Dataset entries:
*** Block opens ***
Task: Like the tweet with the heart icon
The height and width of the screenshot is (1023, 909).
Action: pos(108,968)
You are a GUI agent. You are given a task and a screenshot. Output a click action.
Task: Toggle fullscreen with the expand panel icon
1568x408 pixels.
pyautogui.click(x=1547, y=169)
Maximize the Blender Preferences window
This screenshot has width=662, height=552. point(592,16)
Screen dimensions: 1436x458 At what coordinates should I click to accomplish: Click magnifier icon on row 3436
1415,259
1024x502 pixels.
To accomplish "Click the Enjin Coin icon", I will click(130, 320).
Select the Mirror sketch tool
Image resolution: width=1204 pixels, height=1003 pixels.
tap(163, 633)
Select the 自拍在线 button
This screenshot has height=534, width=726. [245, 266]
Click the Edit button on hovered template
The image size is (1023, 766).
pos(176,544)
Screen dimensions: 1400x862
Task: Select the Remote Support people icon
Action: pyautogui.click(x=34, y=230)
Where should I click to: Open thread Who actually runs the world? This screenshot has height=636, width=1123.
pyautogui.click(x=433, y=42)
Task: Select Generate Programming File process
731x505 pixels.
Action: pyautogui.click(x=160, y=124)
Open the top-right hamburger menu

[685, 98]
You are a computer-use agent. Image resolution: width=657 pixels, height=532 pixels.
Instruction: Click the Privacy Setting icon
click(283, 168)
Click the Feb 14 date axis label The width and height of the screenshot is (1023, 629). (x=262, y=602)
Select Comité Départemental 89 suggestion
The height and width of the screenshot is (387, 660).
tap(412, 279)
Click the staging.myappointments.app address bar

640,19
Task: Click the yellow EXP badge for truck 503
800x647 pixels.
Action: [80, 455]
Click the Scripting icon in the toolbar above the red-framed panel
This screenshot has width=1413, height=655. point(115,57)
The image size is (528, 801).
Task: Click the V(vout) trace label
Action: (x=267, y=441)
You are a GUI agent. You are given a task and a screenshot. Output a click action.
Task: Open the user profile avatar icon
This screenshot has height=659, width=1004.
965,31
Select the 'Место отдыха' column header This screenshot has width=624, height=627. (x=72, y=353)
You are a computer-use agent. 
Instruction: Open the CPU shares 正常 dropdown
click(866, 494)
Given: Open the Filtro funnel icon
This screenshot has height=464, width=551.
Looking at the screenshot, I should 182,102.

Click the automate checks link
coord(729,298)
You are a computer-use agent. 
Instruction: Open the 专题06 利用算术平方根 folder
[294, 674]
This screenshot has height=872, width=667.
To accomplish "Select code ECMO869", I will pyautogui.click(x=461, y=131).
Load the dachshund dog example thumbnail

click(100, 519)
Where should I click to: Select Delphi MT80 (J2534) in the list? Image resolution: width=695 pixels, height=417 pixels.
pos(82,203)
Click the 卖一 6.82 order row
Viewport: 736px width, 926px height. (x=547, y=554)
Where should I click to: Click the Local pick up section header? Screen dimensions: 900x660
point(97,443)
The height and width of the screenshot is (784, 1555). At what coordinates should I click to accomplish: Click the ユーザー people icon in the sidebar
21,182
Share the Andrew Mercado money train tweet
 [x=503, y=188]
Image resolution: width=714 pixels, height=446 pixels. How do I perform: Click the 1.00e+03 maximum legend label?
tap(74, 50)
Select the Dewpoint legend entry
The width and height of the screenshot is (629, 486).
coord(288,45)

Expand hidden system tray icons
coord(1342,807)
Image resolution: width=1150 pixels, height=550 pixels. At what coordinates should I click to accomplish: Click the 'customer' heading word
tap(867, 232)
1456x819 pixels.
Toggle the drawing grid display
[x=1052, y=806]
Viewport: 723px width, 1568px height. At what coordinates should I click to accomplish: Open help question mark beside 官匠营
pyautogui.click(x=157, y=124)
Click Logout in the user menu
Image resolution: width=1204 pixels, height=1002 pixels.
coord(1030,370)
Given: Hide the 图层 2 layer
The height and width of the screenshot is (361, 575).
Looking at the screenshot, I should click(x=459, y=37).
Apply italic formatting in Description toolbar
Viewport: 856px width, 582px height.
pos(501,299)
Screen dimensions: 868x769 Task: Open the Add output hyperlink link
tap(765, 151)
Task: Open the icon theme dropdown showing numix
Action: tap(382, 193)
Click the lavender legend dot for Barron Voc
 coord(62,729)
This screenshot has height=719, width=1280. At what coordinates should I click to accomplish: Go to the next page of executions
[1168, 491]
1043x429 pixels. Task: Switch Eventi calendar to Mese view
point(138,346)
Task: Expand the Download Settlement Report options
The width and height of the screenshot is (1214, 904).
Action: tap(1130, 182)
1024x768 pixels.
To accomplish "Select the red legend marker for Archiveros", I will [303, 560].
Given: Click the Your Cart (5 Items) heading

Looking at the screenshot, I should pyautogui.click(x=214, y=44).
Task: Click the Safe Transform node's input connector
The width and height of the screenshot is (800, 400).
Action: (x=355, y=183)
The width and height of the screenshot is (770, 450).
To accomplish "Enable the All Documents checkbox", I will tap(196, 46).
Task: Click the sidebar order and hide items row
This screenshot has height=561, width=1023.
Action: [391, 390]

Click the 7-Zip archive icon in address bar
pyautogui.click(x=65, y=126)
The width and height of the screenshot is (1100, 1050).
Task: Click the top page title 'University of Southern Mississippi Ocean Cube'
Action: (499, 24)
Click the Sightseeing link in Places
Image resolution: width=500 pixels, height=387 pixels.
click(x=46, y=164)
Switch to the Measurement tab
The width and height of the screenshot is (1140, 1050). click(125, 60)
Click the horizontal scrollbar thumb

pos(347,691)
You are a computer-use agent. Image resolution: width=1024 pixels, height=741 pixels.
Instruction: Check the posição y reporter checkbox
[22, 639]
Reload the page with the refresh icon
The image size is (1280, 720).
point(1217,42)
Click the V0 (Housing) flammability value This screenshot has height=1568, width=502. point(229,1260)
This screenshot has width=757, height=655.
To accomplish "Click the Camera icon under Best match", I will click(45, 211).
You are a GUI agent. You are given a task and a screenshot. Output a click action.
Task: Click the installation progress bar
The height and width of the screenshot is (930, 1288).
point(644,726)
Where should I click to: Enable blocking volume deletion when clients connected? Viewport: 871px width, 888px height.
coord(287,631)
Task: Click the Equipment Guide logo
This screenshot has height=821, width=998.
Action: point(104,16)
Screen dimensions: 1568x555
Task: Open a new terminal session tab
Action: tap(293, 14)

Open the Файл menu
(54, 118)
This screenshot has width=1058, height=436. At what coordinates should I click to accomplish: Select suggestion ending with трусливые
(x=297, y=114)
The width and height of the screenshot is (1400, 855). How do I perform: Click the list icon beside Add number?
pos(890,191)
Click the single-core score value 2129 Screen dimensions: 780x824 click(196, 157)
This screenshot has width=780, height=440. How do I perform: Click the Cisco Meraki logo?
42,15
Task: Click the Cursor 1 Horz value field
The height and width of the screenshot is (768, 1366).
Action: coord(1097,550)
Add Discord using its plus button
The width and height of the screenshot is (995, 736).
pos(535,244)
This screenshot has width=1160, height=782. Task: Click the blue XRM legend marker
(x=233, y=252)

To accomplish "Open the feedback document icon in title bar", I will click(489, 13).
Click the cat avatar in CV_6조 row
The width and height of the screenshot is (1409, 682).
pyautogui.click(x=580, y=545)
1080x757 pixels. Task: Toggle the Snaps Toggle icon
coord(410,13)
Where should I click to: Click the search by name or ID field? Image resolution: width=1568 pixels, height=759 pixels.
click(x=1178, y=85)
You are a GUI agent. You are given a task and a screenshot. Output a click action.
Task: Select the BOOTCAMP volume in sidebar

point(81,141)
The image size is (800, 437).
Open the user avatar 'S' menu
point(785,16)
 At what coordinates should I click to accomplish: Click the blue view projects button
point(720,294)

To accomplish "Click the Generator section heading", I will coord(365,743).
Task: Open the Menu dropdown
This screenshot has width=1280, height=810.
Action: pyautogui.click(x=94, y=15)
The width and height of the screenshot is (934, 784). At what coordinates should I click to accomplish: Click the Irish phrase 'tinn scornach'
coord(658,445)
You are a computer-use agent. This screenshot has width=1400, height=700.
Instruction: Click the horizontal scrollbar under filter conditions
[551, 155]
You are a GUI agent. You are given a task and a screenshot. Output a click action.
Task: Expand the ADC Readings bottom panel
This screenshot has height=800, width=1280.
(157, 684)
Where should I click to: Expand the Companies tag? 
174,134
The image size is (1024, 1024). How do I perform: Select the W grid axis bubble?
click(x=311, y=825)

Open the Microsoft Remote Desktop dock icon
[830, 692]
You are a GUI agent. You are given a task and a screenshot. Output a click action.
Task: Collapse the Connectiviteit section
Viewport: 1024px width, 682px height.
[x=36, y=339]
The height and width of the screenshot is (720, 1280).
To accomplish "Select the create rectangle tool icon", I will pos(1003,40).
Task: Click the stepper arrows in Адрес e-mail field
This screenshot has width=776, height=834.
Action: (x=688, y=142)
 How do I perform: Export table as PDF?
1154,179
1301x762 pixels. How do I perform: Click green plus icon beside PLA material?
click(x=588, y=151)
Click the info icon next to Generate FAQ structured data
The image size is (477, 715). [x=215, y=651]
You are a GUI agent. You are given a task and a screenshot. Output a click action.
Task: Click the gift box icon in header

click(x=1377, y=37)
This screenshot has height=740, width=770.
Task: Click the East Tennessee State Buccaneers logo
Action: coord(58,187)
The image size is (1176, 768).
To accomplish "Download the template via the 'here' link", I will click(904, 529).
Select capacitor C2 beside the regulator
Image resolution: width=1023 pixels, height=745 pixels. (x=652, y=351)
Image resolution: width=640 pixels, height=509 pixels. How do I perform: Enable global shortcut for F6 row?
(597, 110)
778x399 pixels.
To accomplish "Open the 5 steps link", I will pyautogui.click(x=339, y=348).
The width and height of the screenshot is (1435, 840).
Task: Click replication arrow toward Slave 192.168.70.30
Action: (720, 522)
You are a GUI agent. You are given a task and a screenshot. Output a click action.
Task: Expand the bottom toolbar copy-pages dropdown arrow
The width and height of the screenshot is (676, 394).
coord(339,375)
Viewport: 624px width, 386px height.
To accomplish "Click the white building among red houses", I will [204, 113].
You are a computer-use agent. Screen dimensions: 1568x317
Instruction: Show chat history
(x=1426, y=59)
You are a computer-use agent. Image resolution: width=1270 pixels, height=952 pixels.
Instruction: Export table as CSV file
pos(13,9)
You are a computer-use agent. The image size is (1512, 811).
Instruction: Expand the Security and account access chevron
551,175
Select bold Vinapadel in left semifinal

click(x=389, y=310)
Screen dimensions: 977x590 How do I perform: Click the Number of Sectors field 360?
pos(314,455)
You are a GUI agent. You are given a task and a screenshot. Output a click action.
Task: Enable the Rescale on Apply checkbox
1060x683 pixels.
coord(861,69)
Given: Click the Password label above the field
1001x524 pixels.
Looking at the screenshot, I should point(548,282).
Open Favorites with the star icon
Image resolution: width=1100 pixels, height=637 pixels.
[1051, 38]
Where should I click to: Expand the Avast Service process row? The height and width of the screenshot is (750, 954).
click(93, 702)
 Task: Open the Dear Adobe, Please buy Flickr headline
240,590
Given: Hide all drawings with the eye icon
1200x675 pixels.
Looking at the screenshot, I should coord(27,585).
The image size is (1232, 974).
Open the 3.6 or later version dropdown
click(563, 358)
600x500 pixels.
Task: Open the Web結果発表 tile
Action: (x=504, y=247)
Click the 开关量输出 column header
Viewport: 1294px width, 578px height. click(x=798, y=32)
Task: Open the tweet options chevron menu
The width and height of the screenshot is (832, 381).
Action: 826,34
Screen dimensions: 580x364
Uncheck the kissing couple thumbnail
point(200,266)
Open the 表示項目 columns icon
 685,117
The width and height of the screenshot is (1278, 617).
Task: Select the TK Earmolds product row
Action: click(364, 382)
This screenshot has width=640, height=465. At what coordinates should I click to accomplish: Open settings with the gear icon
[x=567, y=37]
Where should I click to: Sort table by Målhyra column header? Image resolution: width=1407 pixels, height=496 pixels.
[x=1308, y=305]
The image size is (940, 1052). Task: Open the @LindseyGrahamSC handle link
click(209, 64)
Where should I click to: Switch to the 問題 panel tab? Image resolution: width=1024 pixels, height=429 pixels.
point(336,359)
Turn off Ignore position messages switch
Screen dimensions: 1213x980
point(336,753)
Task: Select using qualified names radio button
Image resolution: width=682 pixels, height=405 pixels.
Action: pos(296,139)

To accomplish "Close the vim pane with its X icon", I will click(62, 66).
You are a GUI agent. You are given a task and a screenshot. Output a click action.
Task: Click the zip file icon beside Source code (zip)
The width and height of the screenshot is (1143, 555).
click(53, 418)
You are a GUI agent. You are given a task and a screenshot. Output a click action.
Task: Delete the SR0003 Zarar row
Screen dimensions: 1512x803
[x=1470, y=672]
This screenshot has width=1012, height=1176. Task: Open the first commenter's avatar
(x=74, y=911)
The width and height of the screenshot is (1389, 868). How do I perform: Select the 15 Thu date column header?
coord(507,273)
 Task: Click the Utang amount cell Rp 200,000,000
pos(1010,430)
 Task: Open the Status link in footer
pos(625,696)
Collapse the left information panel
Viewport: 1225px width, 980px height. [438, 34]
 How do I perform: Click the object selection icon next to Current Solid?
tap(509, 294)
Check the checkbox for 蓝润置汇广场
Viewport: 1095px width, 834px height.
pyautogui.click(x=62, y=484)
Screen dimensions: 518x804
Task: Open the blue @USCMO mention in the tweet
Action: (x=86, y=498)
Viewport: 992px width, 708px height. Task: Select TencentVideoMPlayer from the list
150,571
*** Block closes ***
The answer is the run of lines above from the line containing "The width and height of the screenshot is (1400, 855)." through the line containing "Task: Open the Menu dropdown", copied exactly and alone.

Task output:
The width and height of the screenshot is (1400, 855). How do I perform: Click the list icon beside Add number?
pos(890,191)
Click the single-core score value 2129 Screen dimensions: 780x824 click(196, 157)
This screenshot has width=780, height=440. How do I perform: Click the Cisco Meraki logo?
42,15
Task: Click the Cursor 1 Horz value field
The height and width of the screenshot is (768, 1366).
Action: coord(1097,550)
Add Discord using its plus button
The width and height of the screenshot is (995, 736).
pos(535,244)
This screenshot has width=1160, height=782. Task: Click the blue XRM legend marker
(x=233, y=252)

To accomplish "Open the feedback document icon in title bar", I will click(489, 13).
Click the cat avatar in CV_6조 row
The width and height of the screenshot is (1409, 682).
pyautogui.click(x=580, y=545)
1080x757 pixels. Task: Toggle the Snaps Toggle icon
coord(410,13)
Where should I click to: Click the search by name or ID field? Image resolution: width=1568 pixels, height=759 pixels.
click(x=1178, y=85)
You are a GUI agent. You are given a task and a screenshot. Output a click action.
Task: Select the BOOTCAMP volume in sidebar

point(81,141)
The image size is (800, 437).
Open the user avatar 'S' menu
point(785,16)
 At what coordinates should I click to accomplish: Click the blue view projects button
point(720,294)

To accomplish "Click the Generator section heading", I will coord(365,743).
Task: Open the Menu dropdown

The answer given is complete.